● **EXERCISE OBJECTIVE**
What you give back should match the records word for word.
*** AVAILABLE DATA ***
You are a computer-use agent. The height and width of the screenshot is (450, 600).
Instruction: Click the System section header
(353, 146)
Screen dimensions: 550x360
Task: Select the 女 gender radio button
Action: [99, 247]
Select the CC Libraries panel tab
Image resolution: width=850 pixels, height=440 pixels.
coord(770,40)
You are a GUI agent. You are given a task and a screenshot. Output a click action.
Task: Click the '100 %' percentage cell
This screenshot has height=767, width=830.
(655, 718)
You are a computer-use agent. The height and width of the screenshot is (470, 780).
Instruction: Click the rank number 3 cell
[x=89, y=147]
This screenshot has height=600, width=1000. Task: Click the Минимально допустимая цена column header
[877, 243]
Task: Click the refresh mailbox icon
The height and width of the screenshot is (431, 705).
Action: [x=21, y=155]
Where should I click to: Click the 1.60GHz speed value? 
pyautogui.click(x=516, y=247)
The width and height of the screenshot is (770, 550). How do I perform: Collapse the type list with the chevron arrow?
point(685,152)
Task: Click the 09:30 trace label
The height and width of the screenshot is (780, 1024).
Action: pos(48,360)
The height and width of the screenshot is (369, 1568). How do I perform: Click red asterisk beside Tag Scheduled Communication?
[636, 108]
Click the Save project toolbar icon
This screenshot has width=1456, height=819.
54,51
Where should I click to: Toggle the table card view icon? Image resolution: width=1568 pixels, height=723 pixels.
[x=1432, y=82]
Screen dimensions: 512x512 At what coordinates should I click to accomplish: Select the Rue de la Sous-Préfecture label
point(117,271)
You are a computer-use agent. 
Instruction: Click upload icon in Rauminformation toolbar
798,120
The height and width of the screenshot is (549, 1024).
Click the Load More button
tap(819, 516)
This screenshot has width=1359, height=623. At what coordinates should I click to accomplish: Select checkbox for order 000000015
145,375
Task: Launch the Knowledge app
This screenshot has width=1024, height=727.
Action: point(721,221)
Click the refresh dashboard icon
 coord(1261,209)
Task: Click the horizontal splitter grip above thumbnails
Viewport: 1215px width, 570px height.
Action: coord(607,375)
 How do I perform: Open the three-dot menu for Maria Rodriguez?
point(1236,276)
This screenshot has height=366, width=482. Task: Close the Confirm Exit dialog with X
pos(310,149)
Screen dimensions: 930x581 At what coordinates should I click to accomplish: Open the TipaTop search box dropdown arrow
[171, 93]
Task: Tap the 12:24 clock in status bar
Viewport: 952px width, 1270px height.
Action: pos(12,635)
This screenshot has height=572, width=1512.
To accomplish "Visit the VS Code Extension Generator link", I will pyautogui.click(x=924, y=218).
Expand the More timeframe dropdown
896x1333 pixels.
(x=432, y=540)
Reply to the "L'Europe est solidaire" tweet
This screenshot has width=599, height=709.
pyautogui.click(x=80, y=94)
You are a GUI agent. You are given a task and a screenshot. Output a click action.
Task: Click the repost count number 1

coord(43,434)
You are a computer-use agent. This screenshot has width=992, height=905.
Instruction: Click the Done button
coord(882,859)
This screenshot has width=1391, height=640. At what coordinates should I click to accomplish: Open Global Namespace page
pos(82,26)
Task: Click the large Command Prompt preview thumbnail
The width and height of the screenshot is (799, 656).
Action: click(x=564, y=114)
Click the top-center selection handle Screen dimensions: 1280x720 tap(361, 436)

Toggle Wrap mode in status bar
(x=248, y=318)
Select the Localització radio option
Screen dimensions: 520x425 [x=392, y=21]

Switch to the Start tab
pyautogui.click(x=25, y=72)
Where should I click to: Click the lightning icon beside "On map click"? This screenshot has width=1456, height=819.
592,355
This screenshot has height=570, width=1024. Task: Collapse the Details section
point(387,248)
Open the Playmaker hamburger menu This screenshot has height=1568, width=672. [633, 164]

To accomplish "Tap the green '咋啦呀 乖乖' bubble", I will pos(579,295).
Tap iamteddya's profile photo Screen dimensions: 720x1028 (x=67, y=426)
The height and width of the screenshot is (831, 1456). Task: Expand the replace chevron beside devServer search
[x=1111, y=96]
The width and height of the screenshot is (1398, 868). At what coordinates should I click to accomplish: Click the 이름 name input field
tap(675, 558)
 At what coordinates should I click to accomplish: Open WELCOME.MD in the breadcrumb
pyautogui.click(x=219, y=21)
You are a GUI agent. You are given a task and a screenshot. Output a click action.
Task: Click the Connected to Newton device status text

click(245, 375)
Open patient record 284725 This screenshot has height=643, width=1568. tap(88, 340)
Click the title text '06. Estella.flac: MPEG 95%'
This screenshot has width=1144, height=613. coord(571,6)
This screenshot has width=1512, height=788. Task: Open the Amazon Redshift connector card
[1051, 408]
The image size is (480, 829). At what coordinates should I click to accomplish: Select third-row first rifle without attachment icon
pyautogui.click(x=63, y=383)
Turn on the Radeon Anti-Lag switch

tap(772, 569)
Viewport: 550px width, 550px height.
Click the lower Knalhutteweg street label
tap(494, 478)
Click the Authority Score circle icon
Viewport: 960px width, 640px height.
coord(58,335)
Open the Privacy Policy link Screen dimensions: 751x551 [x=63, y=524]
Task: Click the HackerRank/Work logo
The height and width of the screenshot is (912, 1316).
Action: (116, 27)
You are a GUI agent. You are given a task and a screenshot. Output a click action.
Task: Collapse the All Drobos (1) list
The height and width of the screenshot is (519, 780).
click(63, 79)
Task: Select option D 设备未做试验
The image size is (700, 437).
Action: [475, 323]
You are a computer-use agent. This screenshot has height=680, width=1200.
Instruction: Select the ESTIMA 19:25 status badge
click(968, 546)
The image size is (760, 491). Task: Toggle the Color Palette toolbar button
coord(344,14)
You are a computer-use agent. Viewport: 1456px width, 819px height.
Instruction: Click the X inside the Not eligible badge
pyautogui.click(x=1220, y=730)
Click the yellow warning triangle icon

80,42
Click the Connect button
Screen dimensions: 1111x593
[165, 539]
*** End of AVAILABLE DATA ***
● **RESULT FOR THIS TASK**
You are a computer-use agent. The height and width of the screenshot is (450, 600).
Instruction: Click the System section header
(353, 146)
Screen dimensions: 550x360
Task: Select the 女 gender radio button
Action: [99, 247]
Select the CC Libraries panel tab
Image resolution: width=850 pixels, height=440 pixels.
coord(770,40)
You are a GUI agent. You are given a task and a screenshot. Output a click action.
Task: Click the '100 %' percentage cell
This screenshot has height=767, width=830.
(655, 718)
You are a computer-use agent. The height and width of the screenshot is (470, 780).
Instruction: Click the rank number 3 cell
[x=89, y=147]
This screenshot has height=600, width=1000. Task: Click the Минимально допустимая цена column header
[877, 243]
Task: Click the refresh mailbox icon
The height and width of the screenshot is (431, 705).
Action: [x=21, y=155]
Where should I click to: Click the 1.60GHz speed value? 
pyautogui.click(x=516, y=247)
The width and height of the screenshot is (770, 550). How do I perform: Collapse the type list with the chevron arrow?
point(685,152)
Task: Click the 09:30 trace label
The height and width of the screenshot is (780, 1024).
Action: pos(48,360)
The height and width of the screenshot is (369, 1568). How do I perform: Click red asterisk beside Tag Scheduled Communication?
[636, 108]
Click the Save project toolbar icon
This screenshot has width=1456, height=819.
54,51
Where should I click to: Toggle the table card view icon? Image resolution: width=1568 pixels, height=723 pixels.
[x=1432, y=82]
Screen dimensions: 512x512 At what coordinates should I click to accomplish: Select the Rue de la Sous-Préfecture label
point(117,271)
You are a computer-use agent. 
Instruction: Click upload icon in Rauminformation toolbar
798,120
The height and width of the screenshot is (549, 1024).
Click the Load More button
tap(819, 516)
This screenshot has width=1359, height=623. At what coordinates should I click to accomplish: Select checkbox for order 000000015
145,375
Task: Launch the Knowledge app
This screenshot has width=1024, height=727.
Action: point(721,221)
Click the refresh dashboard icon
 coord(1261,209)
Task: Click the horizontal splitter grip above thumbnails
Viewport: 1215px width, 570px height.
Action: coord(607,375)
 How do I perform: Open the three-dot menu for Maria Rodriguez?
point(1236,276)
This screenshot has height=366, width=482. Task: Close the Confirm Exit dialog with X
pos(310,149)
Screen dimensions: 930x581 At what coordinates should I click to accomplish: Open the TipaTop search box dropdown arrow
[171, 93]
Task: Tap the 12:24 clock in status bar
Viewport: 952px width, 1270px height.
Action: pos(12,635)
This screenshot has height=572, width=1512.
To accomplish "Visit the VS Code Extension Generator link", I will pyautogui.click(x=924, y=218).
Expand the More timeframe dropdown
896x1333 pixels.
(x=432, y=540)
Reply to the "L'Europe est solidaire" tweet
This screenshot has width=599, height=709.
pyautogui.click(x=80, y=94)
You are a GUI agent. You are given a task and a screenshot. Output a click action.
Task: Click the repost count number 1

coord(43,434)
You are a computer-use agent. This screenshot has width=992, height=905.
Instruction: Click the Done button
coord(882,859)
This screenshot has width=1391, height=640. At what coordinates should I click to accomplish: Open Global Namespace page
pos(82,26)
Task: Click the large Command Prompt preview thumbnail
The width and height of the screenshot is (799, 656).
Action: click(x=564, y=114)
Click the top-center selection handle Screen dimensions: 1280x720 tap(361, 436)

Toggle Wrap mode in status bar
(x=248, y=318)
Select the Localització radio option
Screen dimensions: 520x425 [x=392, y=21]

Switch to the Start tab
pyautogui.click(x=25, y=72)
Where should I click to: Click the lightning icon beside "On map click"? This screenshot has width=1456, height=819.
592,355
This screenshot has height=570, width=1024. Task: Collapse the Details section
point(387,248)
Open the Playmaker hamburger menu This screenshot has height=1568, width=672. [633, 164]

To accomplish "Tap the green '咋啦呀 乖乖' bubble", I will pos(579,295).
Tap iamteddya's profile photo Screen dimensions: 720x1028 (x=67, y=426)
The height and width of the screenshot is (831, 1456). Task: Expand the replace chevron beside devServer search
[x=1111, y=96]
The width and height of the screenshot is (1398, 868). At what coordinates should I click to accomplish: Click the 이름 name input field
tap(675, 558)
 At what coordinates should I click to accomplish: Open WELCOME.MD in the breadcrumb
pyautogui.click(x=219, y=21)
You are a GUI agent. You are given a task and a screenshot. Output a click action.
Task: Click the Connected to Newton device status text

click(245, 375)
Open patient record 284725 This screenshot has height=643, width=1568. tap(88, 340)
Click the title text '06. Estella.flac: MPEG 95%'
This screenshot has width=1144, height=613. coord(571,6)
This screenshot has width=1512, height=788. Task: Open the Amazon Redshift connector card
[1051, 408]
The image size is (480, 829). At what coordinates should I click to accomplish: Select third-row first rifle without attachment icon
pyautogui.click(x=63, y=383)
Turn on the Radeon Anti-Lag switch

tap(772, 569)
Viewport: 550px width, 550px height.
Click the lower Knalhutteweg street label
tap(494, 478)
Click the Authority Score circle icon
Viewport: 960px width, 640px height.
coord(58,335)
Open the Privacy Policy link Screen dimensions: 751x551 [x=63, y=524]
Task: Click the HackerRank/Work logo
The height and width of the screenshot is (912, 1316).
Action: (116, 27)
You are a GUI agent. You are given a task and a screenshot. Output a click action.
Task: Collapse the All Drobos (1) list
The height and width of the screenshot is (519, 780).
click(63, 79)
Task: Select option D 设备未做试验
The image size is (700, 437).
Action: [475, 323]
You are a computer-use agent. This screenshot has height=680, width=1200.
Instruction: Select the ESTIMA 19:25 status badge
click(968, 546)
The image size is (760, 491). Task: Toggle the Color Palette toolbar button
coord(344,14)
You are a computer-use agent. Viewport: 1456px width, 819px height.
Instruction: Click the X inside the Not eligible badge
pyautogui.click(x=1220, y=730)
Click the yellow warning triangle icon

80,42
Click the Connect button
Screen dimensions: 1111x593
[165, 539]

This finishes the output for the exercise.